American baseball player (born 1981)

Jordan Arthur Tata (TAY-ta) (born September 20, 1981) is an American former professional baseball pitcher. He played in Major League Baseball (MLB) for the Detroit Tigers from 2006 to 2007. He played college baseball at Sam Houston State. He is 6 ft 6 in tall and weighs 220 lb. Tata bats and throws right-handed.

==Career==
===Detroit Tigers===
While pitching for the High–A Lakeland Tigers in 2005, Tata made the Florida State League All-Star team as a starting pitcher, and at the season's end he was named the league's Pitcher of the Year.

Tata made his major league debut on April 6, 2006 against the Texas Rangers in a 10-6 win.

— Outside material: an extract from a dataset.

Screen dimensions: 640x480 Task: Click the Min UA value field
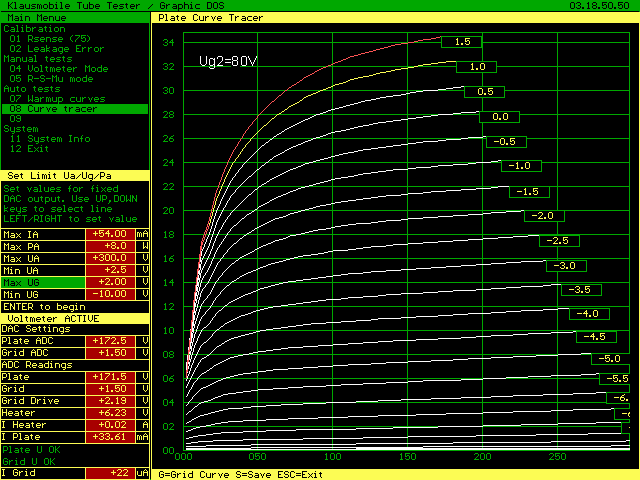(x=112, y=270)
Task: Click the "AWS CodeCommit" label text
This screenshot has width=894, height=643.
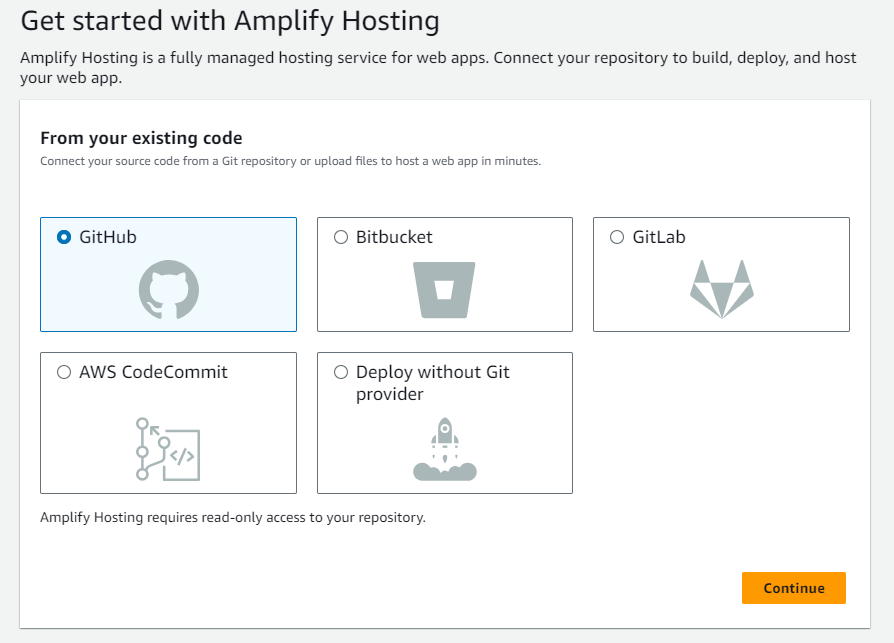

Tata picked up his first big league win on July 30, 2007 while pitching in place of the injured Kenny Rogers. The Tigers beat the Oakland Athletics by a score of 5-2. Tata struck out 5, walked 2 and allowed 6 hits and 2 earned runs. Todd Jones gave Tata the customary shaving cream-pie to the face during a post game interview. Tata's second start at Comerica Park August 3 resulted in a 3-1 loss. He gave up all three runs in 5 innings pitched.

Tata spent the baseball season pitching for the Lakeland Flying Tigers of the Florida State League and the Gulf Coast Tigers of the Rookie League.

After a rough spring, the Tigers released Tata on April 1, 2009.

===Grand Prairie AirHogs===
On April 15, 2009, Tata signed with the Grand Prairie AirHogs of the American Association of Independent Professional Baseball. In 3 starts for the team, he struggled to a 7.20 ERA with 7 strikeouts over 10 innings of work. The AirHogs released Tata on July 1.